[Entries taken from a collection]
+++++

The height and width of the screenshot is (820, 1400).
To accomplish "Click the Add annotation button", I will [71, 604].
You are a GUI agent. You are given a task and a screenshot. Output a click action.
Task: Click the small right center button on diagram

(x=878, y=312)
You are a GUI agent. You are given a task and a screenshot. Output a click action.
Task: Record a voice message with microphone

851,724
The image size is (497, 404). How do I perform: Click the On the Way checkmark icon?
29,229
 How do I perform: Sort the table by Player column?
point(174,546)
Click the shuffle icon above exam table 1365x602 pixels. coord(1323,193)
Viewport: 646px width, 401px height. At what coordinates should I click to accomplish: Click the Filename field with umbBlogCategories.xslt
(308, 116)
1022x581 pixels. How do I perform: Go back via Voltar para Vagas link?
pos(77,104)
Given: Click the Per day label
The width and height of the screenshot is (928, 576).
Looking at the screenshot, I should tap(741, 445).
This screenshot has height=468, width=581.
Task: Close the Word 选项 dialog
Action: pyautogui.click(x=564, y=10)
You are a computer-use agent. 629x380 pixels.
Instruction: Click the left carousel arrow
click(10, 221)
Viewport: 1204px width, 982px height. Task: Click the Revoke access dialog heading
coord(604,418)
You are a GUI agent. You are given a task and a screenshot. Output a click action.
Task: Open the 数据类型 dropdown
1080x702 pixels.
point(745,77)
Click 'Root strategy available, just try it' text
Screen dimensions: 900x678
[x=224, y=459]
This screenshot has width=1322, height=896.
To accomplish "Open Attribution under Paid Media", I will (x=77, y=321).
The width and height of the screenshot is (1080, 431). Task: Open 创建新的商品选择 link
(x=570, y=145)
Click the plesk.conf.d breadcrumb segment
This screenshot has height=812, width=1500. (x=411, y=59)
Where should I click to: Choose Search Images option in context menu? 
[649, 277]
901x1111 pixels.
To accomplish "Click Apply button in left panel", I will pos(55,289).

+++++

=== PROBLEM DESCRIPTION ===
A word-for-word restatement of all the records is required.

=== TASK RESPONSE ===
The height and width of the screenshot is (820, 1400).
To accomplish "Click the Add annotation button", I will [71, 604].
You are a GUI agent. You are given a task and a screenshot. Output a click action.
Task: Click the small right center button on diagram

(x=878, y=312)
You are a GUI agent. You are given a task and a screenshot. Output a click action.
Task: Record a voice message with microphone

851,724
The image size is (497, 404). How do I perform: Click the On the Way checkmark icon?
29,229
 How do I perform: Sort the table by Player column?
point(174,546)
Click the shuffle icon above exam table 1365x602 pixels. coord(1323,193)
Viewport: 646px width, 401px height. At what coordinates should I click to accomplish: Click the Filename field with umbBlogCategories.xslt
(308, 116)
1022x581 pixels. How do I perform: Go back via Voltar para Vagas link?
pos(77,104)
Given: Click the Per day label
The width and height of the screenshot is (928, 576).
Looking at the screenshot, I should tap(741, 445).
This screenshot has height=468, width=581.
Task: Close the Word 选项 dialog
Action: pyautogui.click(x=564, y=10)
You are a computer-use agent. 629x380 pixels.
Instruction: Click the left carousel arrow
click(10, 221)
Viewport: 1204px width, 982px height. Task: Click the Revoke access dialog heading
coord(604,418)
You are a GUI agent. You are given a task and a screenshot. Output a click action.
Task: Open the 数据类型 dropdown
1080x702 pixels.
point(745,77)
Click 'Root strategy available, just try it' text
Screen dimensions: 900x678
[x=224, y=459]
This screenshot has width=1322, height=896.
To accomplish "Open Attribution under Paid Media", I will (x=77, y=321).
The width and height of the screenshot is (1080, 431). Task: Open 创建新的商品选择 link
(x=570, y=145)
Click the plesk.conf.d breadcrumb segment
This screenshot has height=812, width=1500. (x=411, y=59)
Where should I click to: Choose Search Images option in context menu? 
[649, 277]
901x1111 pixels.
To accomplish "Click Apply button in left panel", I will pos(55,289).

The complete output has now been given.